- TÂCHE DEMANDÉE
Recopiez s'il vous plaît, mot pour mot, le passage de l'extrait sur Dexia qui va de « Michel Bouvard estime » jusqu'à « l’affirmaient Les Echos. » inclus.
··· EXTRAIT CHOISI ···
L’Etat et la Caisse des dépôts s’opposent dans le dossier Dexia
Entre l’Etat et la Caisse des dépôts, le torchon brûle. En cause, le démantèlement de Dexia et la poursuite de son activité de financement des collectivités publiques françaises. «Les conditions dans lesquelles le dossier avait été examiné par le comité d’investissement de la Caisse des dépôts il y a quelques mois ne sont plus réunies», a indiqué vendredi à Reuters Michel Bouvard, président de la commission de surveillance de l’institution. Le député UMP évoque les «conditions d’environnement financier actuelles» et le «besoin de liquidités».
Michel Bouvard estime que toutes les solutions doivent être examinées. Y compris celle d’une nationalisation, une solution à laquelle l’administrateur délégué de Dexia, Pierre Mariani, serait aussi favorable. Mais le gouvernement s’y oppose farouchement et a encore démenti vendredi qu’un tel scénario soit à l’étude, comme l’affirmaient Les Echos.
Les pouvoirs publics ont jusqu’ici poussé une solution tripartite et à deux étages. Une société commune détenue par la Banque Postale (65%) et la CDC (35%) serait chargée de développer les nouveaux prêts aux collectivités, mais en laissant de côté les autres secteurs (hôpitaux, par exemple) pas éligibles au refinancement de Dexia Municipal Agency (Dexma), véhicule d’émission de covered bonds. Dexma lui-même, qui porte les encours existants, s’adosserait à la CDC (65%), tandis que Dexia en conserverait 30% et LBP en prendrait 5%.
Dans ce schéma, la Caisse supporte initialement tout le surcoût de fonds propres réglementaires, estimé à 2 milliards. Mais aussi celui de la liquidité: pour garder sa note AAA, Dexma présente une réserve de cash de 10 milliards d’euros fournie par Dexia et que la CDC devrait assumer au démarrage.
Entretemps, la mise sous surveillance du triple A français fait peser la menace d’une dégradation de la Caisse des dépôts. Et la fin prochaine du mandat de son directeur général Augustin de Romanet, le 9 mars, dont la rumeur dit qu’il serait remplacé par le secrétaire général de l’Elysée Xavier Musca, n’arrange rien à l’affaire.
Le temps presse, car 8 à 12 milliards d’euros de financement pourraient manquer aux collectivités en 2012. Les maires de France espèrent bien un projet de loi en février permettant de créer l’agence de financement des investissements locaux. Mais celle-ci ne pourrait démarrer ses activités avant la fin de l’année.
··· ENREGISTREMENTS FOURNIS ···
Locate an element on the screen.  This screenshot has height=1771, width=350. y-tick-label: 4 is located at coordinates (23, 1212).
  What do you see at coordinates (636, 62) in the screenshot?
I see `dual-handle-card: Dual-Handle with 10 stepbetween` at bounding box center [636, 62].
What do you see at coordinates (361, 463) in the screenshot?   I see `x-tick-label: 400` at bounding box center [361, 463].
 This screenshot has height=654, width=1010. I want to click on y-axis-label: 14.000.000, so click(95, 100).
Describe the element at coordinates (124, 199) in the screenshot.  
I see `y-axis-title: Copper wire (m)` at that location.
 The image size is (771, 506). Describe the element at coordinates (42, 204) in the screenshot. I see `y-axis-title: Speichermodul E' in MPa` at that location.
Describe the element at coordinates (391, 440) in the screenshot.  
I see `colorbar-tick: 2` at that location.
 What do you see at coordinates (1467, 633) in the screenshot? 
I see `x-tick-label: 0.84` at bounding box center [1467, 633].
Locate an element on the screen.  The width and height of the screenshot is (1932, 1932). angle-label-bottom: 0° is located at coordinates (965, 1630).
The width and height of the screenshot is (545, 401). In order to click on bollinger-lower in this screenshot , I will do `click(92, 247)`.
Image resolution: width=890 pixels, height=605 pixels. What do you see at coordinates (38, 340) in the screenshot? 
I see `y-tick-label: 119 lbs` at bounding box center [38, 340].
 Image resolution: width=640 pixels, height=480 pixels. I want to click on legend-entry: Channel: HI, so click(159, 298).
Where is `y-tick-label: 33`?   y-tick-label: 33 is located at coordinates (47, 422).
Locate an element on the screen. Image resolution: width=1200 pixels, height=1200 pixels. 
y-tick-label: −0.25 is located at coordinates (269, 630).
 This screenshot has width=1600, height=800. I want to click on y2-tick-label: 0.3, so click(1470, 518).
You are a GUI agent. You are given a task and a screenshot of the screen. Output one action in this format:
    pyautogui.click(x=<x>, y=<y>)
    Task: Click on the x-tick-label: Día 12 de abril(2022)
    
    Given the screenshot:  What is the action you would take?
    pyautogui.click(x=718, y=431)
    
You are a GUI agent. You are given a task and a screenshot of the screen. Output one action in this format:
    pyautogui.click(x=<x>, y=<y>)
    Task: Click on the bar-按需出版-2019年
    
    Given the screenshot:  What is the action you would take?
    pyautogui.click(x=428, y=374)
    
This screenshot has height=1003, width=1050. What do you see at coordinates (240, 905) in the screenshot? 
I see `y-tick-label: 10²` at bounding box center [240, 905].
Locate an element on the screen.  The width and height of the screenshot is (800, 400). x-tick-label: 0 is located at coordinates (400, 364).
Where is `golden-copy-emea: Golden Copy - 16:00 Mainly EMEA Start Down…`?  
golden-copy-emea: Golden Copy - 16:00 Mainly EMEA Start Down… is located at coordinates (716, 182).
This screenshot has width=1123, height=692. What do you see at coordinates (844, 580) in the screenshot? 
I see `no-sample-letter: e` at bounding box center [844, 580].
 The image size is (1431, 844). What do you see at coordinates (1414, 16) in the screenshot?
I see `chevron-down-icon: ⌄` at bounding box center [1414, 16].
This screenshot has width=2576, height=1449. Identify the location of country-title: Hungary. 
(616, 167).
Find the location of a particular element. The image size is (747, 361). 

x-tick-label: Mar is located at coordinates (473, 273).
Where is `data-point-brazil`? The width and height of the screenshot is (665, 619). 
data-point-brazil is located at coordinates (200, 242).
···
- RÉSULTAT OBTENU
Michel Bouvard estime que toutes les solutions doivent être examinées. Y compris celle d’une nationalisation, une solution à laquelle l’administrateur délégué de Dexia, Pierre Mariani, serait aussi favorable. Mais le gouvernement s’y oppose farouchement et a encore démenti vendredi qu’un tel scénario soit à l’étude, comme l’affirmaient Les Echos.